======== Testo citato ========

John Elkann: "Il nostro impegno per l'Italia". Ma quanto ha guadagnato con i francesi?

I retroscena dell'incontro con Mattarella e Giorgetti, i bilanci e il costo dello Stato nel capitale sociale

John Elkann: "Il nostro impegno per l'Italia". Ma quanto ha guadagnato con i francesi?

John Elkann incontra a Roma il presidente della Repubblica Sergio Mattarella e garantisce: "Continuiamo il nostro impegno per l'Italia" e per i progetti discussi al tavolo del ministero dell'Industria, dove l'altra settimana si è parlato soprattutto di incentivi. Dunque, dopo aver smentito le voci di una fusione con Renault, il presidente di Stellantis - per quanto si sia detto che gli incontri romani erano in agenda da tempo - pare aver voluto rassicurare direttamente il Capo dello Stato. Anche se non si può non notare che, se avesse voluto un "incontro al vertice", forse avrebbe incontrato la premier Giorgia Meloni, che nella giornata di ieri - dopo i recenti attacchi e la risposta del ceo Carlos Tavares -, ha ribadito di aver trovato "bizzarre" le parole dell'amministratore delegato, e mandato un messaggio al Gruppo: gli incentivi ci sono, ma non riguardano "un produttore solo". Quanto alle politiche estere del Gruppo, "non si dica che si tratta di vetture italiane".

Ben più di una staffilata, quindi. Che ripropone il dilemma di sempre: Stellantis, una multinazionale che ha lo Stato francese nel suo capitale azionario, può ancora essere considerata un marchio italiano, al di là della presenza dei suoi stabilimenti? Di certo, per la Exor di John Elkann, che detiene il 14,4% di Stellantis, la fusione con i francesi è stato un vero affare. Vediamo perché.

======== Materiale fornito ========

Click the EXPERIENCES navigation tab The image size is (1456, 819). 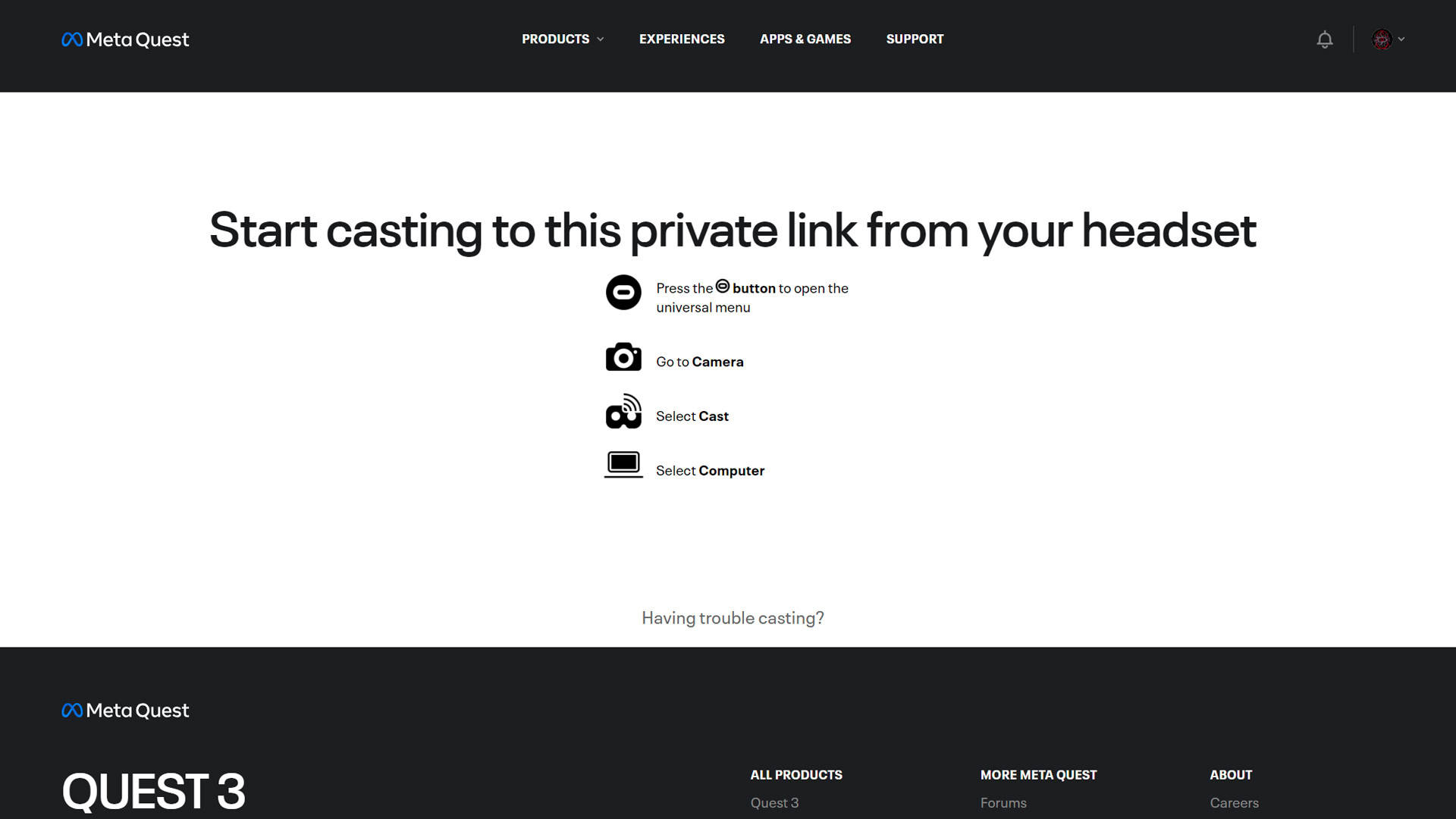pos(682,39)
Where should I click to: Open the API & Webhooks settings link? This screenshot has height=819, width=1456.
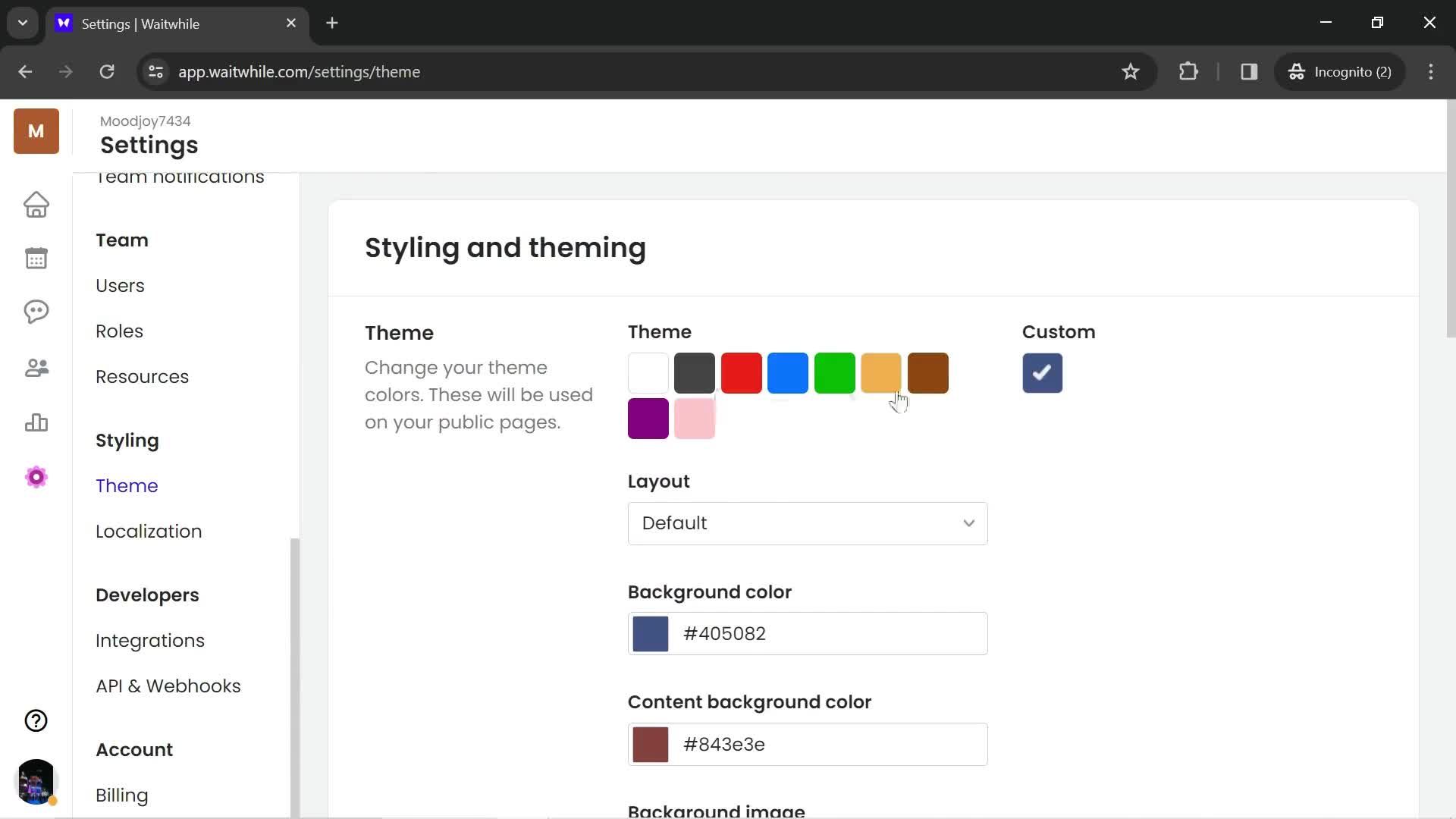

========

■ **Da fare**:
**A.** Indica se ciascuna affermazione concorda con il testo su John Elkann e Stellantis, rispondendo sì o no e citando fedelmente le parole decisive: (i) Exor possiede il 14,4% di Stellantis; (ii) a Roma Elkann ha incontrato la premier Giorgia Meloni; (iii) secondo Meloni gli incentivi riguardano un solo produttore.
**B.** Prosegui il testo su John Elkann e Stellantis a partire dall'ultima frase riportata.
Il materiale non serve per lo svolgimento.

■ **Risposte**:
**A.**
(i) Sì: «per la Exor di John Elkann, che detiene il 14,4% di Stellantis».
(ii) No: «John Elkann incontra a Roma il presidente della Repubblica Sergio Mattarella».
(iii) No: «gli incentivi ci sono, ma non riguardano "un produttore solo"».

**B.**
IL BILANCIO DI QUATTRO ANNI

Nonostante, anni fa, Sergio Marchionne fosse contrario a una alleanza con i francesi, preferendo puntare alla General Motors, alla sua scomparsa John Elkann indirizzò i suoi sondaggi in terra di Francia, per la costituzione di un gruppo industriale-finanziario che fosse globale. Dapprima tentò con Renault, poi trattò con la famiglia Peugeot di Psa, alla cui guida c'era Carlos Tavares, che proprio da Renault era stato licenziato.

Il 18 gennaio del 2021 è il giorno della prima quotazione in Borsa della neonata Stellantis. A oggi, quattro anni dopo, Stellantis vanta - in attesa dei risultati di esercizio che verranno comunicati la prossima settimana - un fatturato di 190 miliardi di dollari. Dalla prima quotazione in Borsa, con una capitalizzazione che supera i 68 miliardi, Stellantis ha guadagnato circa il 65%, vale a dire una creazione di valore per gli azionisti di 25 miliardi di euro, oltre 8 all'anno.

Exor, che detiene oltre il 14% delle quote societarie, ha visto passare il proprio valore da 6,2 miliardi a 10 miliardi, con un guadagno netto di 3,7 miliardi in tre anni. I francesi di Peugeot, che sono a poco più del 7%, sono passati da 3 miliardi a 4,7 miliardi. Lo Stato francese, che era già nel capitale sociale di Psa e ora lo è per il 6,4% - tramite la banca di investimenti statale Bpi - anche in Stellantis, ha aumentato il proprio valore da 2,7 a 4,3 miliardi di euro.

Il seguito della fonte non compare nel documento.